Task brief: Your task is to give the data again, exactly, with every line intact.

##### Data in this exercise

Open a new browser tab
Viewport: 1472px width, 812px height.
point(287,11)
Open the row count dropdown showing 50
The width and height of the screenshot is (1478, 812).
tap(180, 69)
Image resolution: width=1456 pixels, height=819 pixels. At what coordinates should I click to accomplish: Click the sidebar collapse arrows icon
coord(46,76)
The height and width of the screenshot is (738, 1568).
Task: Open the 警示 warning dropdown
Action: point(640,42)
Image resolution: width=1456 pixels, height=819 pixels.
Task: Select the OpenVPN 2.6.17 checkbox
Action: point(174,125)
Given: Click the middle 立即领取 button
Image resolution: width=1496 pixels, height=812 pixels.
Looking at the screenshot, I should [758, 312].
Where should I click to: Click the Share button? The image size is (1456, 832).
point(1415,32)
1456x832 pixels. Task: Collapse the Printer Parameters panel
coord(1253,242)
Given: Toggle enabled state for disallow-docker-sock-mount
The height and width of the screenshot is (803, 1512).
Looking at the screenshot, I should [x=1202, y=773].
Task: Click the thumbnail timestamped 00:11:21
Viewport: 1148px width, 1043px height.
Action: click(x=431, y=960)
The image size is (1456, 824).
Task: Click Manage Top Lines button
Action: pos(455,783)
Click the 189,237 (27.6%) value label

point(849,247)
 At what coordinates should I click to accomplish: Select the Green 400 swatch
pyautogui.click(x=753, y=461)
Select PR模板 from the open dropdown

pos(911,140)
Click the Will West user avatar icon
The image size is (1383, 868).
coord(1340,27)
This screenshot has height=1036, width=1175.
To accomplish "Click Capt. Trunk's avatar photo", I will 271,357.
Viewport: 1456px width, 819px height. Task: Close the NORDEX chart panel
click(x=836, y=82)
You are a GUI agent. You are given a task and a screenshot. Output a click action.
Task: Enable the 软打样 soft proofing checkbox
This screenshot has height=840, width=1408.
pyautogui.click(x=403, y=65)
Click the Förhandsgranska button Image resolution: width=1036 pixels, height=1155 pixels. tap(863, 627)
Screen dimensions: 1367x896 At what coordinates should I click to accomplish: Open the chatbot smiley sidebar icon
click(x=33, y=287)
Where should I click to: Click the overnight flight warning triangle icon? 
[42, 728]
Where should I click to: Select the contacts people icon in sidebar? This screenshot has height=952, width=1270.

##########

Written solution:
Open a new browser tab
Viewport: 1472px width, 812px height.
point(287,11)
Open the row count dropdown showing 50
The width and height of the screenshot is (1478, 812).
tap(180, 69)
Image resolution: width=1456 pixels, height=819 pixels. At what coordinates should I click to accomplish: Click the sidebar collapse arrows icon
coord(46,76)
The height and width of the screenshot is (738, 1568).
Task: Open the 警示 warning dropdown
Action: point(640,42)
Image resolution: width=1456 pixels, height=819 pixels.
Task: Select the OpenVPN 2.6.17 checkbox
Action: point(174,125)
Given: Click the middle 立即领取 button
Image resolution: width=1496 pixels, height=812 pixels.
Looking at the screenshot, I should [758, 312].
Where should I click to: Click the Share button? The image size is (1456, 832).
point(1415,32)
1456x832 pixels. Task: Collapse the Printer Parameters panel
coord(1253,242)
Given: Toggle enabled state for disallow-docker-sock-mount
The height and width of the screenshot is (803, 1512).
Looking at the screenshot, I should [x=1202, y=773].
Task: Click the thumbnail timestamped 00:11:21
Viewport: 1148px width, 1043px height.
Action: click(x=431, y=960)
The image size is (1456, 824).
Task: Click Manage Top Lines button
Action: pos(455,783)
Click the 189,237 (27.6%) value label

point(849,247)
 At what coordinates should I click to accomplish: Select the Green 400 swatch
pyautogui.click(x=753, y=461)
Select PR模板 from the open dropdown

pos(911,140)
Click the Will West user avatar icon
The image size is (1383, 868).
coord(1340,27)
This screenshot has height=1036, width=1175.
To accomplish "Click Capt. Trunk's avatar photo", I will 271,357.
Viewport: 1456px width, 819px height. Task: Close the NORDEX chart panel
click(x=836, y=82)
You are a GUI agent. You are given a task and a screenshot. Output a click action.
Task: Enable the 软打样 soft proofing checkbox
This screenshot has height=840, width=1408.
pyautogui.click(x=403, y=65)
Click the Förhandsgranska button Image resolution: width=1036 pixels, height=1155 pixels. tap(863, 627)
Screen dimensions: 1367x896 At what coordinates should I click to accomplish: Open the chatbot smiley sidebar icon
click(x=33, y=287)
Where should I click to: Click the overnight flight warning triangle icon? 
[42, 728]
Where should I click to: Select the contacts people icon in sidebar? This screenshot has height=952, width=1270.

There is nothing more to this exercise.